Episodes of a serial should be short, engaging, and highly shareable. Ideally, they should spark a deeper interest among customers, encouraging people with a taste for what you do to subscribe and come back for more.
Conversion
Your video strategy has helped attract customers, and entertain and inform them as they consider your brand. Now’s the time to persuade them to convert. Conversion videos tend to be highly focused on the things that influence people to buy: explaining benefits, offering discounts, reaffirming post-sales support, and showing how happy your existing customers are.
Testimonials
The testimonial video both humanises your brand and shows the benefits of what you do. It’s an opportunity to let some of your biggest fans share their story, and show how you’ve made a difference to them. Testimonials showcase the people, stories and benefits that potential buyers identify with or aspire to.
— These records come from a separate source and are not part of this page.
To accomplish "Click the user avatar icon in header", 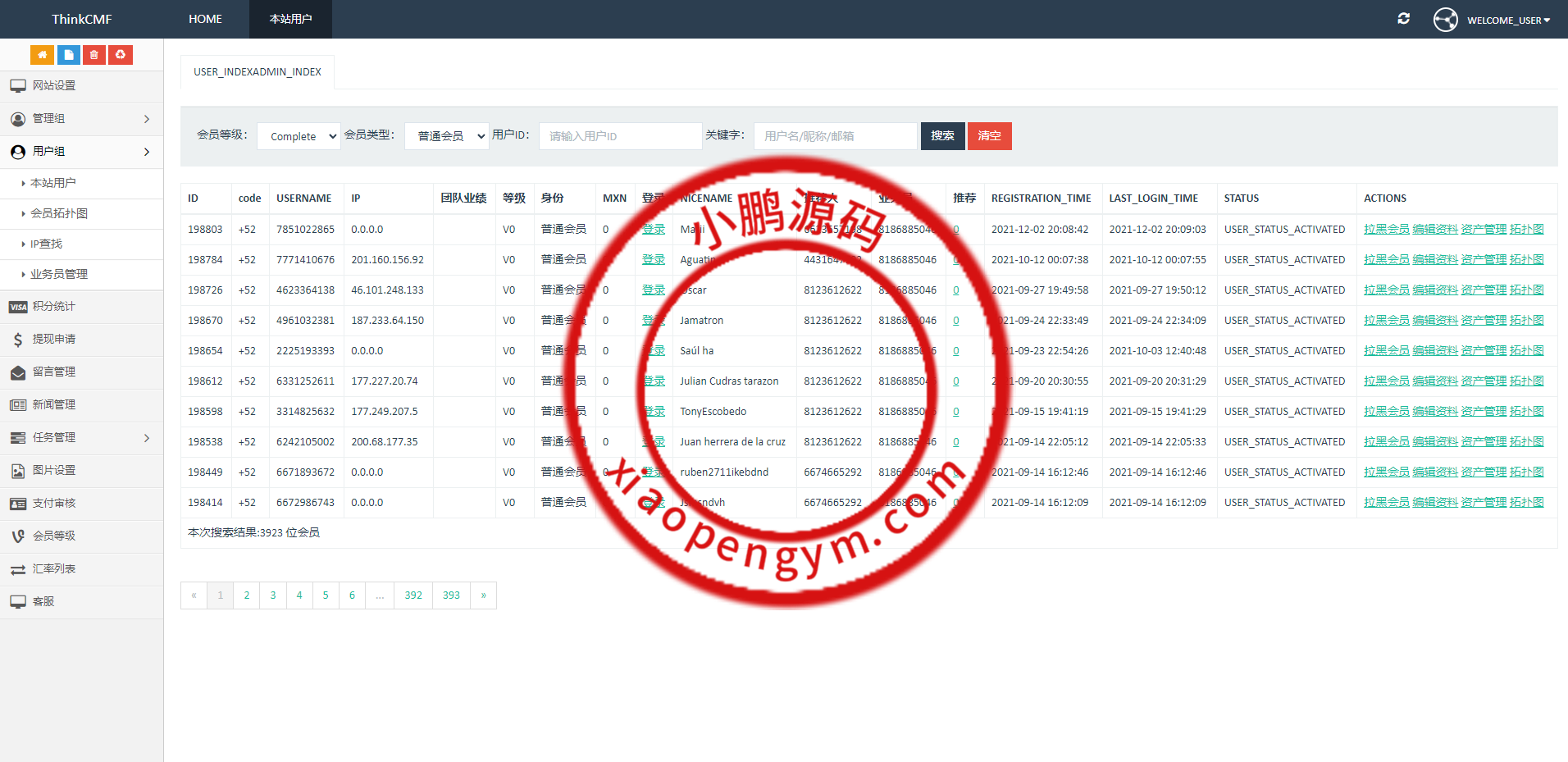I will (1445, 20).
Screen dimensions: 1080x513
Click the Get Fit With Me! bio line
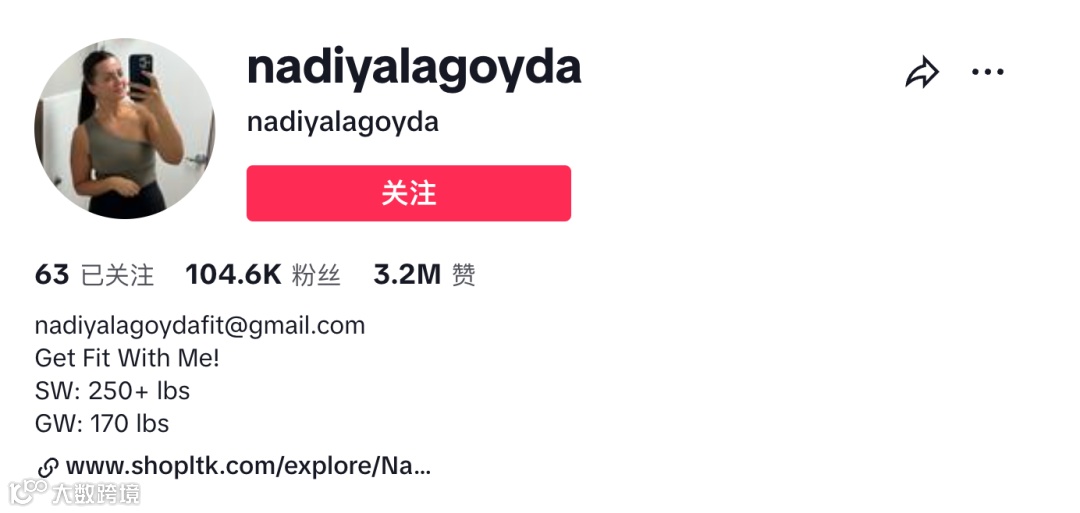(x=127, y=358)
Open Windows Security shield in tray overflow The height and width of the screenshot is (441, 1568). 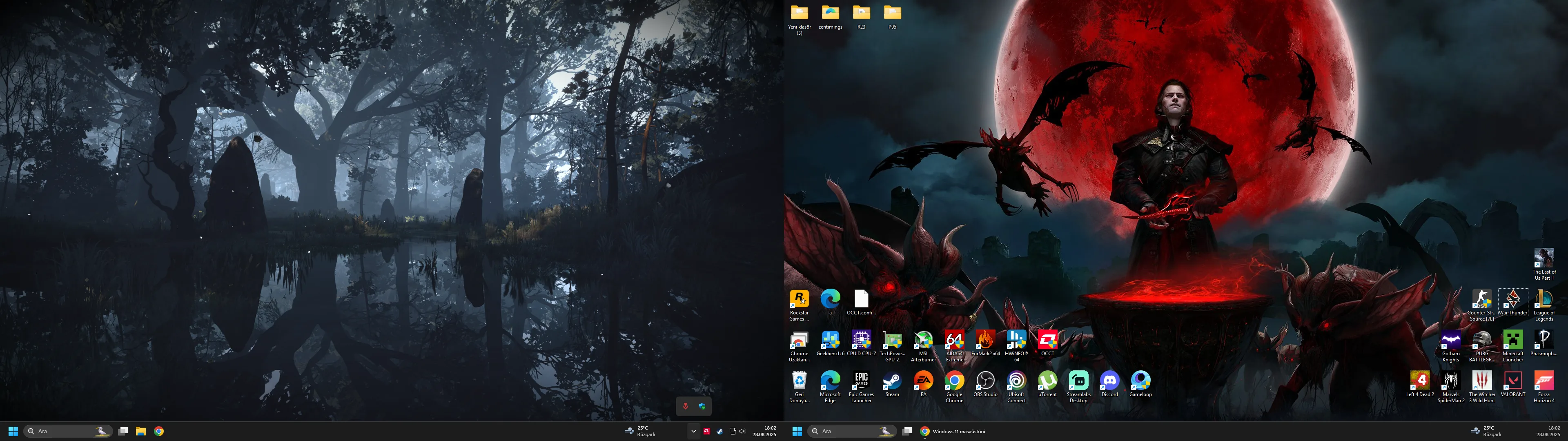(x=702, y=406)
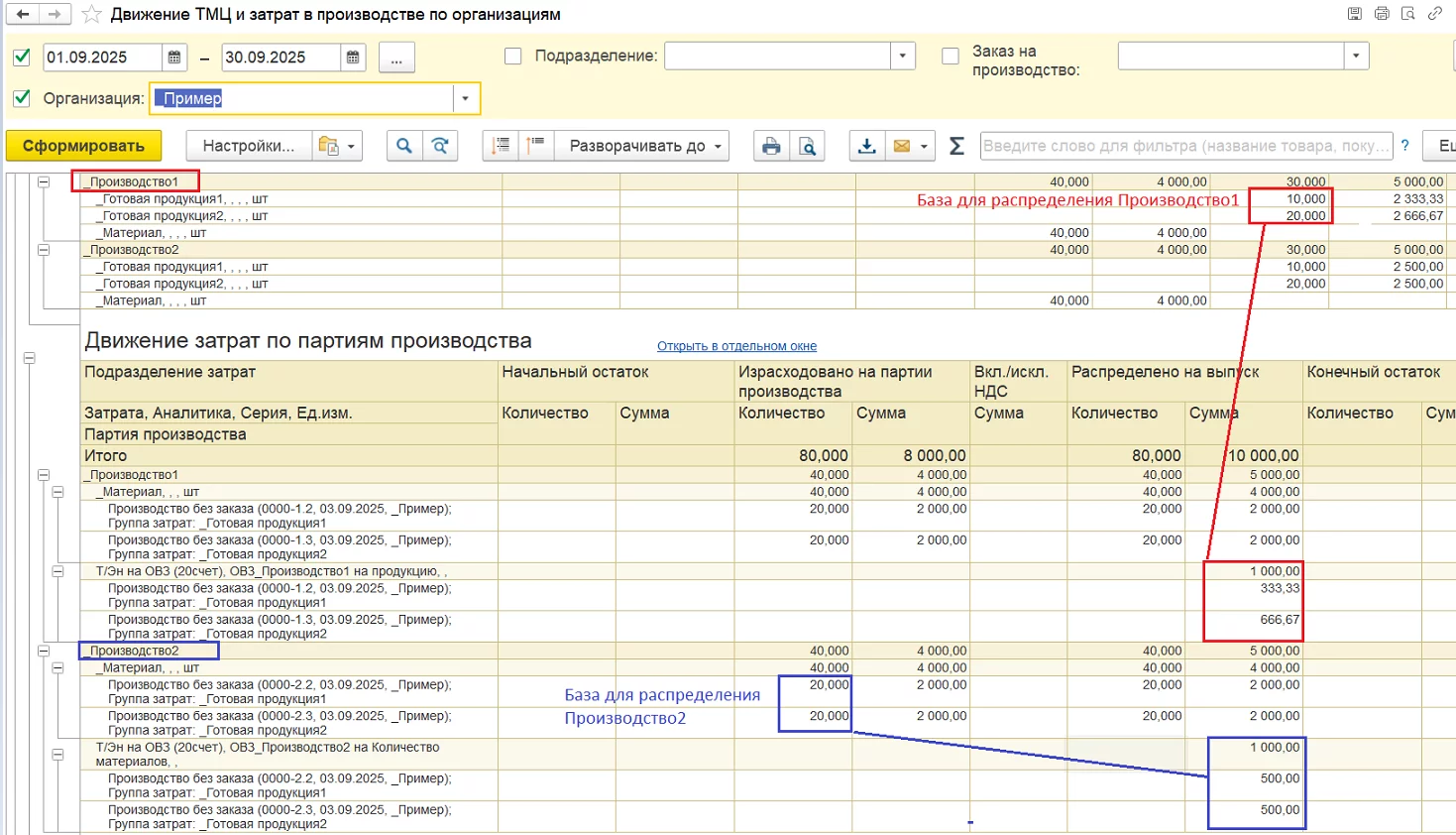The height and width of the screenshot is (835, 1456).
Task: Open print preview icon
Action: coord(808,146)
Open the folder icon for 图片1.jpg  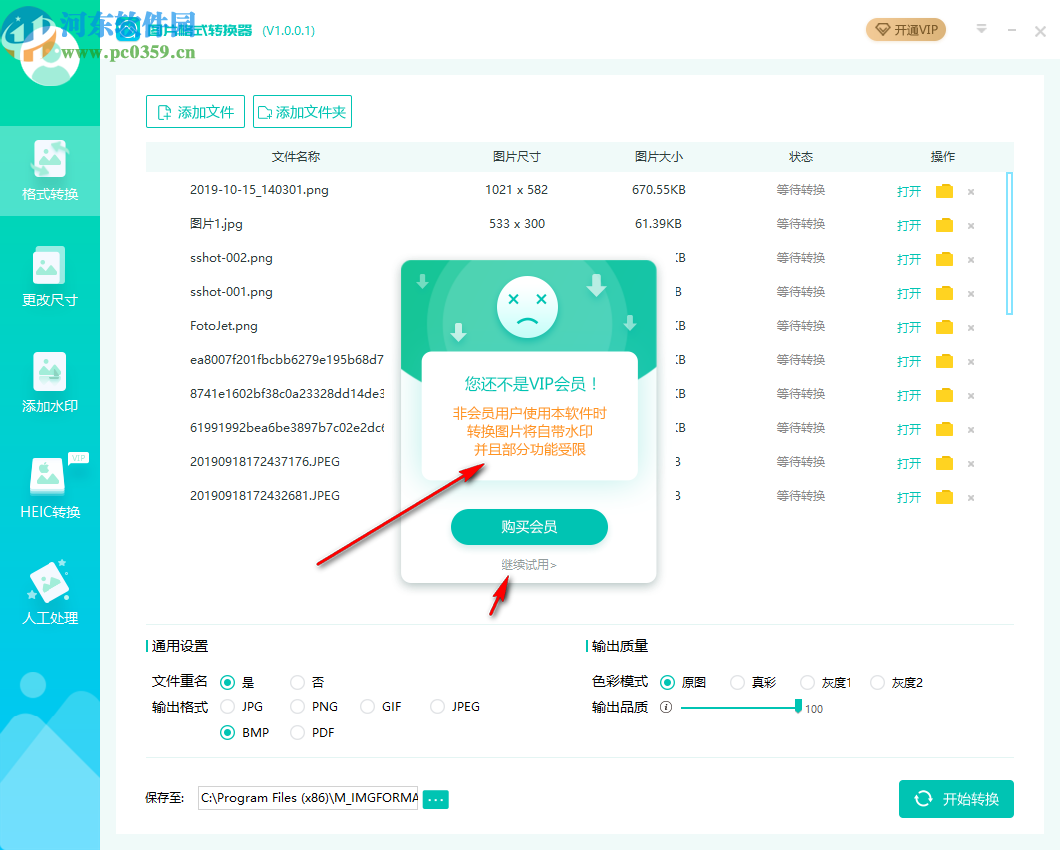click(943, 224)
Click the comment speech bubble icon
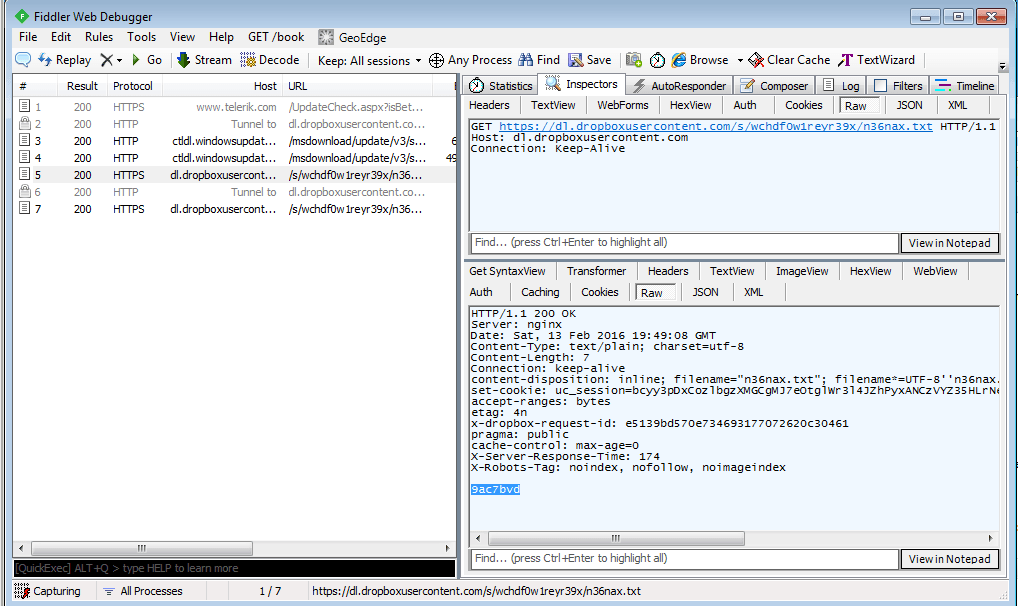 [23, 60]

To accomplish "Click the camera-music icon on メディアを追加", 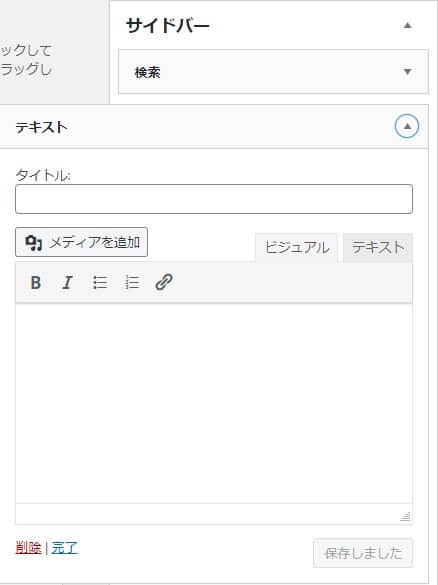I will 34,243.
They’re also an important chance to let somebody else say how great you are in their own words!
Testimonials aren’t usually designed to be highly shareable. They’re typically aimed at audiences that are already highly engaged, so they can be more than the standard minute or two in length. The ideal length might depend on the strength of the story, or how watchable the presenter is, but you don’t want to overdo it. Shorter, punchier testimonial videos might just include a brief quote from multiple customers – you could always edit together a couple of these from multiple, more in-depth case studies.
User-generated content
You can use UGC to create and support campaigns targeting customers on any stage of their journey, but it’s perhaps most effective when produced by existing customers, and targeted at conversion. Like a testimonial, UGC can be the perfect opportunity for brand advocates to eulogise their experience with you, or simply to show how your products or services look or feel to them.
UGC gives brands license to break from their own guidelines, perhaps knocking together highly shareable compilations of shaky fails, or even creating a short video from multiple user photos. Letting someone else tell the story provides multiple perspectives, any one of which might resonate more with a potential customer than your own messaging. UGC campaigns are almost guaranteed to be widely shared by the people who’ve contributed – done at scale, that’s likely to mean a lot of attention among your target demographic.
Sales and discounts
The most focused of conversion techniques, sales and discount messages are aimed squarely at getting prospects to convert. You might want to drive conversions by widely announcing a Christmas, new season or Black Friday sale: video can be the perfect way to showcase the goods and show people why now is the time to snap them up.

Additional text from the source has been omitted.